Rewrite the part of the listing starting at the line that contains "institution [173, 1167]" and ending at the line that contains "The image size is (1616, 2287).", putting "middle" in place of "center" and leaving everything else as it is.

• [Data on locating visible targets]:
::::
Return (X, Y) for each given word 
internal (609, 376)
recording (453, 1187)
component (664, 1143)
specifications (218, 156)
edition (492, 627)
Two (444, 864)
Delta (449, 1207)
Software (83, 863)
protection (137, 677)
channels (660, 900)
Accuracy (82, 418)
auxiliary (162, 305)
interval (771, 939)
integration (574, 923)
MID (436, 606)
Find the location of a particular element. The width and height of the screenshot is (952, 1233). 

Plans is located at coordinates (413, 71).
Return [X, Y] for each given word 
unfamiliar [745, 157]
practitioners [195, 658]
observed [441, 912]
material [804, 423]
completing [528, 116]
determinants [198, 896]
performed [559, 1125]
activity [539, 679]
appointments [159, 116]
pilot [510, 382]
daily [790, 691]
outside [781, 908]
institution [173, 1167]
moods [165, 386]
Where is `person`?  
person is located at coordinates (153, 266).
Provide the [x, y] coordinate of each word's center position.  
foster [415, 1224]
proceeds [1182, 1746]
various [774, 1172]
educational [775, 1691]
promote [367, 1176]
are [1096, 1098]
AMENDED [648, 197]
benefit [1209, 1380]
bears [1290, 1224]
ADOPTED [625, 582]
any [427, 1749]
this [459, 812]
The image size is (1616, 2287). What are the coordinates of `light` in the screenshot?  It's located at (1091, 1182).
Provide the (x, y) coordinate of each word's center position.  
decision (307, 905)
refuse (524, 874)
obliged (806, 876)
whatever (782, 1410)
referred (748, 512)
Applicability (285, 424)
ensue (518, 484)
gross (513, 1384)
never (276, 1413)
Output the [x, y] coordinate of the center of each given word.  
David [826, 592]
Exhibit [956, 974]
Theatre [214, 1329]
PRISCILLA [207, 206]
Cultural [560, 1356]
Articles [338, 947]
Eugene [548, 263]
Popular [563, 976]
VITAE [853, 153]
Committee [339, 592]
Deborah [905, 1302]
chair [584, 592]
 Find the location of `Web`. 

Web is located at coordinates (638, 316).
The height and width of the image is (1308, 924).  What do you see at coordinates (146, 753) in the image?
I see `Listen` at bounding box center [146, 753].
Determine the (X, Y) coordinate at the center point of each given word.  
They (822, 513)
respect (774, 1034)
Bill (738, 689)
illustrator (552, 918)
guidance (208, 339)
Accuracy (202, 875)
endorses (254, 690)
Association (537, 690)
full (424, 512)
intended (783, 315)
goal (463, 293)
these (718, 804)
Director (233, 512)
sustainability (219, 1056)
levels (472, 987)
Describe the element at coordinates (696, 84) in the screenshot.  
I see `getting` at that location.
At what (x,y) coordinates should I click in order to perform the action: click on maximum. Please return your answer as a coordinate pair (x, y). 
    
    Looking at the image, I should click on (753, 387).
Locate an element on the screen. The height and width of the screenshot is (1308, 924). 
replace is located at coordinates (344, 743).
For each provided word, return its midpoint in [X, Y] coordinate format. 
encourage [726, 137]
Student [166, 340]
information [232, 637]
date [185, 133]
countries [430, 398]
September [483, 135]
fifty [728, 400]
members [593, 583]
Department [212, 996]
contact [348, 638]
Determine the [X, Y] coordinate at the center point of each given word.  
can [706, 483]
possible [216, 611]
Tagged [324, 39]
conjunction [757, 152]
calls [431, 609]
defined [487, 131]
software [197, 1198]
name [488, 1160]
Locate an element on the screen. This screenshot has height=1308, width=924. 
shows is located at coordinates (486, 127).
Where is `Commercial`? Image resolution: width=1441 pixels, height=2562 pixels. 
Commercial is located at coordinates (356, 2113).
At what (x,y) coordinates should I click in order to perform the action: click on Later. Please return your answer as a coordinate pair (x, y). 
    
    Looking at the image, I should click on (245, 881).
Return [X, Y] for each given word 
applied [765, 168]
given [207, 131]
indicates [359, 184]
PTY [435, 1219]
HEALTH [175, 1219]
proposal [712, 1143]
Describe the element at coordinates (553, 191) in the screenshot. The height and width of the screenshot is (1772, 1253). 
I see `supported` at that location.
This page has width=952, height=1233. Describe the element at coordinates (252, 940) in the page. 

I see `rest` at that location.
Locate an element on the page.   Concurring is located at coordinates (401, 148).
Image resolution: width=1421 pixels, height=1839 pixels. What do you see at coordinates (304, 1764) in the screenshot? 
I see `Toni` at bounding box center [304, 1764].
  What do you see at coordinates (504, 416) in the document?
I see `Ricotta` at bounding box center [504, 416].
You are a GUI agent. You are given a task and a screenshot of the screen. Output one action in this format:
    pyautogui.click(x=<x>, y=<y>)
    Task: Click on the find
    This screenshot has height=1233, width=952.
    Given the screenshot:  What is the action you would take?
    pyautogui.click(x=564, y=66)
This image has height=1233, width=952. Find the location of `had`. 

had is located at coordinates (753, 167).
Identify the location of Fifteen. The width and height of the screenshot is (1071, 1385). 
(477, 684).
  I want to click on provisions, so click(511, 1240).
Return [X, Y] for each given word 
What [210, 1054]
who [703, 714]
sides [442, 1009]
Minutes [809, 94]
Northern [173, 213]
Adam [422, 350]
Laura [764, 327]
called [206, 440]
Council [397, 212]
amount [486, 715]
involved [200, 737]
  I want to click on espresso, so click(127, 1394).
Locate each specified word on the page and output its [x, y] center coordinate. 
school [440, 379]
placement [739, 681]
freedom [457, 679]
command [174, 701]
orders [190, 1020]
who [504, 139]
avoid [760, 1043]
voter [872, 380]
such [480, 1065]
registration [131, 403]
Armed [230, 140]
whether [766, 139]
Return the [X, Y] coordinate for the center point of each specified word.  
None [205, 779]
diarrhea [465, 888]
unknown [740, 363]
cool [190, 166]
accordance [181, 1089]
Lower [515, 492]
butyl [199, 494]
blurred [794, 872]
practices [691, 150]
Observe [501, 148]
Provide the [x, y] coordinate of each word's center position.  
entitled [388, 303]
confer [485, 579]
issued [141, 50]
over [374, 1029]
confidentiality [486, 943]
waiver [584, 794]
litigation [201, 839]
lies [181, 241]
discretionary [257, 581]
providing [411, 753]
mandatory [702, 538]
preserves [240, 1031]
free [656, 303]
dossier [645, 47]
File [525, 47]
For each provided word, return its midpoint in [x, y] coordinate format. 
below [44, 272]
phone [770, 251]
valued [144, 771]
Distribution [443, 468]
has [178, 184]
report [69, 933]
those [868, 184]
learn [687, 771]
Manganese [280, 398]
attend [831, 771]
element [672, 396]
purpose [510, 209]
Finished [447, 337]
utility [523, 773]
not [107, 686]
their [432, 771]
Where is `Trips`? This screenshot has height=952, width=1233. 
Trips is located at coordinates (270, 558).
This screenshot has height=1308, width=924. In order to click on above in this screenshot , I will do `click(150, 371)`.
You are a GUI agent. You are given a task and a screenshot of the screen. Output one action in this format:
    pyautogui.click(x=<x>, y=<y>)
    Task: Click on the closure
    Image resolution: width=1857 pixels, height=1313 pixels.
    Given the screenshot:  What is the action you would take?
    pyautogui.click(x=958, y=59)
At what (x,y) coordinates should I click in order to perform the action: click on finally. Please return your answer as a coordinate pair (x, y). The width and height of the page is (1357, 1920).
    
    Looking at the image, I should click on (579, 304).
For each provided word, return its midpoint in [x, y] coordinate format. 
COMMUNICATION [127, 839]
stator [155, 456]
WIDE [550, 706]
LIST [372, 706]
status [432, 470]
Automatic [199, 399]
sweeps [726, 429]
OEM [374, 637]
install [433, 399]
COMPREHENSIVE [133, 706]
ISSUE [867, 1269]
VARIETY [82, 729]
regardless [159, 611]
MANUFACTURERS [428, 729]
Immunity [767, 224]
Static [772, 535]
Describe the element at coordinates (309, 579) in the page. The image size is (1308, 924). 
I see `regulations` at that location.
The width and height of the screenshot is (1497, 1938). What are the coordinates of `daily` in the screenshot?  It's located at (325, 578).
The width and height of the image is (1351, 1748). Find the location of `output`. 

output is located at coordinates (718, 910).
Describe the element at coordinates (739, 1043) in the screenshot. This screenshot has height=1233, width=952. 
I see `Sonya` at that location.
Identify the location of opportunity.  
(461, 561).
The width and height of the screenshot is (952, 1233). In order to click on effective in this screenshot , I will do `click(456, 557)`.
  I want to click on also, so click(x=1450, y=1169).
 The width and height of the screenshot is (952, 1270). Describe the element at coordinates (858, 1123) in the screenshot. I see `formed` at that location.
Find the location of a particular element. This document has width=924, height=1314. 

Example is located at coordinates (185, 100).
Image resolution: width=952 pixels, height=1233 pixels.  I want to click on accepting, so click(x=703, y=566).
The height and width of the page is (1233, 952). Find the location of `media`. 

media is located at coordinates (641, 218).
::::
• [Written answer]:
institution [173, 1167]
moods [165, 386]
Where is `person`?  
person is located at coordinates (153, 266).
Provide the [x, y] coordinate of each word's middle position.  
foster [415, 1224]
proceeds [1182, 1746]
various [774, 1172]
educational [775, 1691]
promote [367, 1176]
are [1096, 1098]
AMENDED [648, 197]
benefit [1209, 1380]
bears [1290, 1224]
ADOPTED [625, 582]
any [427, 1749]
this [459, 812]
The image size is (1616, 2287). What are the coordinates of `light` in the screenshot?  It's located at (1091, 1182).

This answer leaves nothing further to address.